Exercise prompt
Could you copy every line of the data that contains the word "arrows"?

Record extracts Block Start

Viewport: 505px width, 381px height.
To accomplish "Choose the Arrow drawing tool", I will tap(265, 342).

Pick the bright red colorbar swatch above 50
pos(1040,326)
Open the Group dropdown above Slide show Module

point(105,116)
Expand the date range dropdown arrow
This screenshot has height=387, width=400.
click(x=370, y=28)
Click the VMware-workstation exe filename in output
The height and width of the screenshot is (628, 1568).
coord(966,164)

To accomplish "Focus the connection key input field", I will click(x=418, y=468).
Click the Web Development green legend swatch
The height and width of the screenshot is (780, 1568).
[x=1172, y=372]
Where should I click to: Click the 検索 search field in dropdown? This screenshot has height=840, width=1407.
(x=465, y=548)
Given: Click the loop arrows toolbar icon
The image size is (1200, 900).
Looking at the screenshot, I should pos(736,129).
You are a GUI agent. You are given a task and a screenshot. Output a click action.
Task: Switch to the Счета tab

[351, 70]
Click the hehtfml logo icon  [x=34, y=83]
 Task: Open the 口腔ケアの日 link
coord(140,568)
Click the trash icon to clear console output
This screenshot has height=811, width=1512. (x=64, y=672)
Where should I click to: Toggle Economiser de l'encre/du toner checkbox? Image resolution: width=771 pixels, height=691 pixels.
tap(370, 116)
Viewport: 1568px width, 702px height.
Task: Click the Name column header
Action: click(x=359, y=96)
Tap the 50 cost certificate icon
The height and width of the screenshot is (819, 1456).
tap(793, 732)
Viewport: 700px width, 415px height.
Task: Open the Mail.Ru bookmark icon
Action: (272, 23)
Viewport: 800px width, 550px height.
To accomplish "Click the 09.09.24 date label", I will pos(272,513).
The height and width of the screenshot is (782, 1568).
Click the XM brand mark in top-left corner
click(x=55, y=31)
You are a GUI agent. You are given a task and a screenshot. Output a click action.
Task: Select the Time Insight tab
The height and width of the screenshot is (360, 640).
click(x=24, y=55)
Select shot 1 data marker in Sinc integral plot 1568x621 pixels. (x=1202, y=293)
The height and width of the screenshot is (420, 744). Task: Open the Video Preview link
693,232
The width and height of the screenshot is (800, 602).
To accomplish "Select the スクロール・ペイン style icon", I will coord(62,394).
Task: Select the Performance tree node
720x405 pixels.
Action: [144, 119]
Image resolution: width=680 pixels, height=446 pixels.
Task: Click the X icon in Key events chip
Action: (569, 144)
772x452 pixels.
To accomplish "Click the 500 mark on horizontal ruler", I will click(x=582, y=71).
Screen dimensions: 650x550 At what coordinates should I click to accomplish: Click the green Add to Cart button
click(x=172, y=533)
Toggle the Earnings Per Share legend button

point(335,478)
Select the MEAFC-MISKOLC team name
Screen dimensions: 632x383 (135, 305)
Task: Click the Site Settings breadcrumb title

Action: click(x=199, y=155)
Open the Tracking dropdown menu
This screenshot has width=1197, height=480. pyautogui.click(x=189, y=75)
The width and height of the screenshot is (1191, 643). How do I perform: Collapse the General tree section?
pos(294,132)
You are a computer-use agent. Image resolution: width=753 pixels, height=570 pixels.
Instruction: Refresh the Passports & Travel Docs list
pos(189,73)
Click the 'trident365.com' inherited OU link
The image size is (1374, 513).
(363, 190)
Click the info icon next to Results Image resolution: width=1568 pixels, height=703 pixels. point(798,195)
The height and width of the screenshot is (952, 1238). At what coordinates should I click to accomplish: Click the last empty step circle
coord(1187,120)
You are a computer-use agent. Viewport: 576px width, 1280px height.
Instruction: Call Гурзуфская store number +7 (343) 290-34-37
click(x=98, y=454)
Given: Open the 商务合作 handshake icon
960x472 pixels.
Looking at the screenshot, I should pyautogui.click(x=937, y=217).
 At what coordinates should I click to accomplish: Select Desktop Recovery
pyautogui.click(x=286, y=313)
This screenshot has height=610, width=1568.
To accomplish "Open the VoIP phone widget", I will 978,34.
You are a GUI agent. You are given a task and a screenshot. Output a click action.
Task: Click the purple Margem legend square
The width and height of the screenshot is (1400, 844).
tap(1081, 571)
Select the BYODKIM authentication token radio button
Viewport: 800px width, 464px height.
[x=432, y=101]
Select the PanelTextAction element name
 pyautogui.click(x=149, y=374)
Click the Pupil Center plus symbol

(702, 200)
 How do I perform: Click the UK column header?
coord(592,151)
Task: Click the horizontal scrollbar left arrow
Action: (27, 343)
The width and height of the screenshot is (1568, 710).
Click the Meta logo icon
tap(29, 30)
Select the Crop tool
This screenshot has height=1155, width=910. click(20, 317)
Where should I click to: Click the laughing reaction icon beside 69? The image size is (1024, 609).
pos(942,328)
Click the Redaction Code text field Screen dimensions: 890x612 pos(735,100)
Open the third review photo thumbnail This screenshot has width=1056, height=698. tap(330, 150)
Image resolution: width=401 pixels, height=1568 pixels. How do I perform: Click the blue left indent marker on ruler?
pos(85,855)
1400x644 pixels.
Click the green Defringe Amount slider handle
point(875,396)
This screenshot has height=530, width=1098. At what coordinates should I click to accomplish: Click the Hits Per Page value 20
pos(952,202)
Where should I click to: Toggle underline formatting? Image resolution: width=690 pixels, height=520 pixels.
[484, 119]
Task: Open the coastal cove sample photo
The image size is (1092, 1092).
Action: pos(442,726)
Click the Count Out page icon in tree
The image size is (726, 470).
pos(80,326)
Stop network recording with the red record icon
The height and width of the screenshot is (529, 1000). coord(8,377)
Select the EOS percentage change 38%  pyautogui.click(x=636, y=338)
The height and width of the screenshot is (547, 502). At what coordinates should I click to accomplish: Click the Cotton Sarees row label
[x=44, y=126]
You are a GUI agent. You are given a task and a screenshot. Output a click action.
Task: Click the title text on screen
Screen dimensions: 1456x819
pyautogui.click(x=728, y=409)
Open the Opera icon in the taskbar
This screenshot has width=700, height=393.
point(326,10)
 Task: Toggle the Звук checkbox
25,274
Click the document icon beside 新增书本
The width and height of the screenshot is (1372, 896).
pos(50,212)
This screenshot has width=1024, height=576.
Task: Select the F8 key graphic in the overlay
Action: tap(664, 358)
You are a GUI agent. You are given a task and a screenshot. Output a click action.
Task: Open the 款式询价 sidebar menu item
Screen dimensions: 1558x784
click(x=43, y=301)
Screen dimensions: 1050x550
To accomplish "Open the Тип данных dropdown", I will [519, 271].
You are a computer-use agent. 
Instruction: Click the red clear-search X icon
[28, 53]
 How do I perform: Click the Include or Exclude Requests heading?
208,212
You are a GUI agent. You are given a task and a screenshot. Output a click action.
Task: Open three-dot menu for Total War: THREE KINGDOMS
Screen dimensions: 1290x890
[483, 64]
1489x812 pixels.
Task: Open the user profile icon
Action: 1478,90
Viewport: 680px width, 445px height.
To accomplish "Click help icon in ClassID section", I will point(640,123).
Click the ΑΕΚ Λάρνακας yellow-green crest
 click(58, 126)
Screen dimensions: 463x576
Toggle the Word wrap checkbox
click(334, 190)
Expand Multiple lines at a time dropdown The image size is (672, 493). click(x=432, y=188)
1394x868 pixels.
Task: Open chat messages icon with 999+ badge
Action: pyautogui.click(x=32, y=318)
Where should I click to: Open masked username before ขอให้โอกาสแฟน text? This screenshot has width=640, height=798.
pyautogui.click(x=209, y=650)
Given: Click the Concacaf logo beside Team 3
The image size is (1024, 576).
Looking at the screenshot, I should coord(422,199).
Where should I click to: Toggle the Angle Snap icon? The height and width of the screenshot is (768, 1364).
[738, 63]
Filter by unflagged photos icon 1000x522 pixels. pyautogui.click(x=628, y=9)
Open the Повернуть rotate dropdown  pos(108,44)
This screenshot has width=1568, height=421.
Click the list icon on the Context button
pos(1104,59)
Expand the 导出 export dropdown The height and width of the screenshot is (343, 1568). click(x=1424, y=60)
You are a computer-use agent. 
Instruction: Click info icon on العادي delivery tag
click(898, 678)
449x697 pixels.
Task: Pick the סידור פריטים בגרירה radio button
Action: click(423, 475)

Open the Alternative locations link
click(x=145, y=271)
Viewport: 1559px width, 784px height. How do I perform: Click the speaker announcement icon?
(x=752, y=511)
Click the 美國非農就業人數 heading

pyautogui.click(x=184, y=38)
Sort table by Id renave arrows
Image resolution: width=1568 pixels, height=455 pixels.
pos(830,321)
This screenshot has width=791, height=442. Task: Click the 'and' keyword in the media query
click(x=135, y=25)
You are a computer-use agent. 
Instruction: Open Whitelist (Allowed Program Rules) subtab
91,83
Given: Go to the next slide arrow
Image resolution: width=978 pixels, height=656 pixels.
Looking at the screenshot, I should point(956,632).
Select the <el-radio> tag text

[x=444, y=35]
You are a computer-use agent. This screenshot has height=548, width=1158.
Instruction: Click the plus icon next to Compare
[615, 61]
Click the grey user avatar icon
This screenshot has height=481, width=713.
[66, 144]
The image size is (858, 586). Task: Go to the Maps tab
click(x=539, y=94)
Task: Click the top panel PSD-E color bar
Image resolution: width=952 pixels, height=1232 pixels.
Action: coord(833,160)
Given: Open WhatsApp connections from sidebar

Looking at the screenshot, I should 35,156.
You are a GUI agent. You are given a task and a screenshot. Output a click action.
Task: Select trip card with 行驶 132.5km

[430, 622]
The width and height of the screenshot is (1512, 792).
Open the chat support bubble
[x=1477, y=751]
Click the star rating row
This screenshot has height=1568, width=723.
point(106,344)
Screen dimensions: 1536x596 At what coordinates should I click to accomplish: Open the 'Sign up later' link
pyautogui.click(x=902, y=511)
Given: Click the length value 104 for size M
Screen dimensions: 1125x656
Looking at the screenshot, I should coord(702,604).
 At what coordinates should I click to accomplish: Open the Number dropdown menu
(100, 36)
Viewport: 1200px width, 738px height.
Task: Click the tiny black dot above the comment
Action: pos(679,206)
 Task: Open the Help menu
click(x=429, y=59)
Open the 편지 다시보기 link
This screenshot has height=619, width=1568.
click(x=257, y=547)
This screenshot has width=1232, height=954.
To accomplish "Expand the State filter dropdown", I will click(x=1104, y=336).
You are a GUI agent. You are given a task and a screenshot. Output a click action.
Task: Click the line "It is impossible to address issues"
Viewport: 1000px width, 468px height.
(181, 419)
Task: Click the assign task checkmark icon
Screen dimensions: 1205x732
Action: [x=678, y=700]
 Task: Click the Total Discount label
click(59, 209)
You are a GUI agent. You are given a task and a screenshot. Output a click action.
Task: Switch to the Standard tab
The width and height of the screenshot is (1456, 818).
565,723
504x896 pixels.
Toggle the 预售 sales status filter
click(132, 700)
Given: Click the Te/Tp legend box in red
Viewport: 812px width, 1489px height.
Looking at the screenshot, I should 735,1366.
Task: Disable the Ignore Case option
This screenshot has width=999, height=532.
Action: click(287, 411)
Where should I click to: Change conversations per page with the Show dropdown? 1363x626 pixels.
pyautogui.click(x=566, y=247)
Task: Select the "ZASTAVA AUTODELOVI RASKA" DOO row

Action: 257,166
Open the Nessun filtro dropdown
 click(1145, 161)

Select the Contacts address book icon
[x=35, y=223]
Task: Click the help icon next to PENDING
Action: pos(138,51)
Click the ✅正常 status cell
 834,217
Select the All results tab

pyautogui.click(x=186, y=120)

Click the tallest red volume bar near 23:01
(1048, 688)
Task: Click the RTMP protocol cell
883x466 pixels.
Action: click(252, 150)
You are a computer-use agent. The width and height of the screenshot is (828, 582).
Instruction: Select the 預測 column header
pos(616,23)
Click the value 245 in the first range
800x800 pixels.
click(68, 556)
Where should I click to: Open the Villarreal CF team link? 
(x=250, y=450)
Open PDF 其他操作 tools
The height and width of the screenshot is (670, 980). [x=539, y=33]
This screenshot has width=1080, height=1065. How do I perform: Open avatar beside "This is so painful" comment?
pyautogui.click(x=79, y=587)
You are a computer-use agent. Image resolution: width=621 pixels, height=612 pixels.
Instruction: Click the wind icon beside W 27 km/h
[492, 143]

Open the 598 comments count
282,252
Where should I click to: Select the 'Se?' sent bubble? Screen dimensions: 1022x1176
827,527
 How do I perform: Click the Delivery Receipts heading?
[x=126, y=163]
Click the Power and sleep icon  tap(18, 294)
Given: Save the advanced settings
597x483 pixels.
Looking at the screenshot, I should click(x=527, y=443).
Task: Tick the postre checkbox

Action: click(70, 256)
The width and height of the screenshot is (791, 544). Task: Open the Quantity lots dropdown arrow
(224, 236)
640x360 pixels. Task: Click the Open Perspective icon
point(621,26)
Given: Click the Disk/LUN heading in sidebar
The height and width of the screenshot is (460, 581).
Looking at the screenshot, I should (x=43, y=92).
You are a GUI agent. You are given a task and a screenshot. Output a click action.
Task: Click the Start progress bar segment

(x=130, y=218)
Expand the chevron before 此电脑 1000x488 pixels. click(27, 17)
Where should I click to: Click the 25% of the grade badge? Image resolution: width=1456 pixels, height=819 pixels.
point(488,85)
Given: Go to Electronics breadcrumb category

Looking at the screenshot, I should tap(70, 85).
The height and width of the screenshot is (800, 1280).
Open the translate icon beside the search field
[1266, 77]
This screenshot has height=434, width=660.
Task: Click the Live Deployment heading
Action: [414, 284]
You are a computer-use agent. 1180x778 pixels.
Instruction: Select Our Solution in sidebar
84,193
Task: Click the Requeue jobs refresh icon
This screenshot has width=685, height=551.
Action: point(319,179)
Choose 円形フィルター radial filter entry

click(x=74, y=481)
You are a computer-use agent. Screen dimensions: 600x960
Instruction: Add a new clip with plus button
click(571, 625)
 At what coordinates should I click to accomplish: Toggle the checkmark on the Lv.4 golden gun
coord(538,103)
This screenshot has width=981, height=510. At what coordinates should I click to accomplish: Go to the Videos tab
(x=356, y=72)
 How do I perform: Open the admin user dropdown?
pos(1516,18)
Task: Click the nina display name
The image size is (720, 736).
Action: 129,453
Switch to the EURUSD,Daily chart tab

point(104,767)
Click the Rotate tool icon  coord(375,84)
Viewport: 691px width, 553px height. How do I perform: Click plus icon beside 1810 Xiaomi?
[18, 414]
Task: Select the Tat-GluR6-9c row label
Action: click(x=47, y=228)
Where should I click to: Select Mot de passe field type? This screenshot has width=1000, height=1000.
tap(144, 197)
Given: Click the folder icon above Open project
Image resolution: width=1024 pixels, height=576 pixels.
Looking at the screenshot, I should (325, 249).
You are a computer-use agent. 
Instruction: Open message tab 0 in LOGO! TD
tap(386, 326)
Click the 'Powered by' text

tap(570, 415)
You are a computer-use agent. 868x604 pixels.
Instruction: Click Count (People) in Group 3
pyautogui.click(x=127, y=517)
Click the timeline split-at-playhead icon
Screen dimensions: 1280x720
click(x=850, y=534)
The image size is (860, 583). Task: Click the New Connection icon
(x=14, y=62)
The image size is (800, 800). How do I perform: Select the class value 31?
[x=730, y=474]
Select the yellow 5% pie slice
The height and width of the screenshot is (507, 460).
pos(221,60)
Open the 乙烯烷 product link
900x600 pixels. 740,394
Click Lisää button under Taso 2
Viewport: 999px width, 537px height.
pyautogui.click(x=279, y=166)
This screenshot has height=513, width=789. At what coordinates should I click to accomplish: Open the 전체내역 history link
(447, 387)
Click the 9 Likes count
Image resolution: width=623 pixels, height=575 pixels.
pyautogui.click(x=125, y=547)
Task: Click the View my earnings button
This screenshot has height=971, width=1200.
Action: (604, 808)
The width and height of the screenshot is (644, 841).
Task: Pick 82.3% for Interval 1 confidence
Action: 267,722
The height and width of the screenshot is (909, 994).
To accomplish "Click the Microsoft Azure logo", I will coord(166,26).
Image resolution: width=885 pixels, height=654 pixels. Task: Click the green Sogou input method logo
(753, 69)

Record extracts Block End

Written answer
Given: Click the loop arrows toolbar icon
Sort table by Id renave arrows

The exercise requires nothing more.